Chang Y C, Patz E F, Goodman P C
Department of Radiology, Duke University Medical Center, Durham, NC 27710, USA.
AJR Am J Roentgenol. 1996 May;166(5):1049-51. doi: 10.2214/ajr.166.5.8615239.
The objective of this study was to evaluate the incidence and significance of pneumothorax after small-bore chest tube placement for symptomatic malignant pleural effusions.
Over a 2-year period, 90 patients with a known primary malignant tumor and symptomatic pleural effusion were referred to the radiology service at Duke University Medical Center. All patients underwent placement of a small-bore chest tube with fluid drainage in preparation for intrapleural sclerotherapy. Two of these patients were excluded because of coexisting empyema (n=1) and thoracentesis (n=1). The remaining 88 patients (30 men and 58 women; 26-86 years old [mean, 60 years old], who had 90 chest tubes placed, formed our study group. The incidence, duration, and clinical significance of their pneumothoraces and the amount of pleural effusion drained were recorded.
Among the 88 patients with 90 chest tubes, 27 patients with 28 chest tubes (31%) were found to have pneumothorax after the procedure. For 23 patients with 24 chest tubes, pneumothorax was evident on chest radiographs taken immediately after tube insertion and fluid drainage. Four patients with four chest tubes were found to have pneumothorax on chest radiographs taken the next day. No significant difference in the amount of fluid drained during the procedure was noted for patients with or without pneumothorax (831 ml versus 853 ml). No relationship between the size of each pneumothorax and the size of each drainage catheter was seen. The duration of pneumothorax ranged from 2 hr to 18 days (average, 3.5 days). Resolution of pneumothorax was seen in 22 (79%) of 28 cases; the remaining six cases of pneumothorax (21%) were stable, and the patients showed eventual fluid reaccumulation after chest tube removal and no sclerotherapy. No patient developed tension pneumothorax, respiratory distress, or other complications.
Pneumothorax should be recognized as a common finding after chest tube placement and immediate fluid drainage for malignant pleural effusions. We suggest that this finding is related to rapid removal of fluid from a relatively stiff, noncompliant lung. Patients whose lungs do not fully re-expand in several days will probably not benefit from sclerotherapy. Their tubes may be removed without risk of an enlarging tension pneumothorax.

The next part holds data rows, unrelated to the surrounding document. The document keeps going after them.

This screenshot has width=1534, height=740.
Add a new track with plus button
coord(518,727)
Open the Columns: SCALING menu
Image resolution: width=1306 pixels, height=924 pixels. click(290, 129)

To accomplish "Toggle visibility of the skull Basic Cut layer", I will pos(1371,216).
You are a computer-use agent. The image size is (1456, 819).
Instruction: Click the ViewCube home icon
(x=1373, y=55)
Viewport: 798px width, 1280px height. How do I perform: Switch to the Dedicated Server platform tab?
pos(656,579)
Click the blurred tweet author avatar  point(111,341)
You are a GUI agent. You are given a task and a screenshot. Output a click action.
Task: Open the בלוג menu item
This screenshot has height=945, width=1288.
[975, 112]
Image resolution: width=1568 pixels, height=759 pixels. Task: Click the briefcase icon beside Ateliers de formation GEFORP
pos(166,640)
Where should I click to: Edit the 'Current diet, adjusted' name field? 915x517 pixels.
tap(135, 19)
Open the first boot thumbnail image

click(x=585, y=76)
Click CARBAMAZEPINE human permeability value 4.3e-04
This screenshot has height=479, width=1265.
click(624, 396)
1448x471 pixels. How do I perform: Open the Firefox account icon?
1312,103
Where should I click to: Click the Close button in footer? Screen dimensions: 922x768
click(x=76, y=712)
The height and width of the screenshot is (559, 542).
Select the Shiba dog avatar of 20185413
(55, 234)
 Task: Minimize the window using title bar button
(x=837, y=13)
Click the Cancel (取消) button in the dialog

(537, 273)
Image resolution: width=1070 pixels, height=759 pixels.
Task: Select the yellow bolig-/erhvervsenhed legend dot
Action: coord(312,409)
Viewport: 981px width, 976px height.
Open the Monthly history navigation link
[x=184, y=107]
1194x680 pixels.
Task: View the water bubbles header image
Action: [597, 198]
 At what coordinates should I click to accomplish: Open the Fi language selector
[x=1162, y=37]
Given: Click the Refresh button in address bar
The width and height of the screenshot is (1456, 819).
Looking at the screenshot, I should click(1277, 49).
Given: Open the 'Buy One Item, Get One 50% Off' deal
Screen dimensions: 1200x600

本研究的目的是评估在为有症状的恶性胸腔积液放置细口径胸腔引流管后气胸的发生率及意义。
在两年期间,90例已知原发性恶性肿瘤并有症状性胸腔积液的患者被转诊至杜克大学医学中心放射科。所有患者均接受细口径胸腔引流管置入以引流积液,为胸膜腔内注入硬化剂做准备。其中2例患者因合并脓胸(n = 1)和胸腔穿刺(n = 1)被排除。其余88例患者(30例男性和58例女性;年龄26 - 86岁[平均60岁])共置入90根胸腔引流管,组成我们的研究组。记录他们气胸的发生率、持续时间、临床意义以及引流的胸腔积液量。
在88例置入90根胸腔引流管的患者中,27例患者的28根引流管(31%)在置管后被发现存在气胸。对于23例患者的24根引流管,在置管及引流积液后立即拍摄的胸部X线片上气胸明显。4例患者的4根引流管在次日拍摄的胸部X线片上被发现存在气胸。有气胸和无气胸患者在操作过程中引流的积液量无显著差异(831 ml对853 ml)。未观察到气胸大小与各引流导管大小之间的关系。气胸持续时间为2小时至18天(平均3.5天)。28例中的22例(79%)气胸得到缓解;其余6例气胸(21%)情况稳定,患者在拔除胸腔引流管且未注入硬化剂后最终出现积液再次积聚。无患者发生张力性气胸、呼吸窘迫或其他并发症。
气胸应被视为为恶性胸腔积液放置胸腔引流管并立即引流积液后的常见情况。我们认为这一发现与相对僵硬、顺应性差的肺内液体快速排出有关。肺部在数天内未完全复张的患者可能无法从注入硬化剂中获益。可以拔除他们的引流管,而无张力性气胸扩大的风险。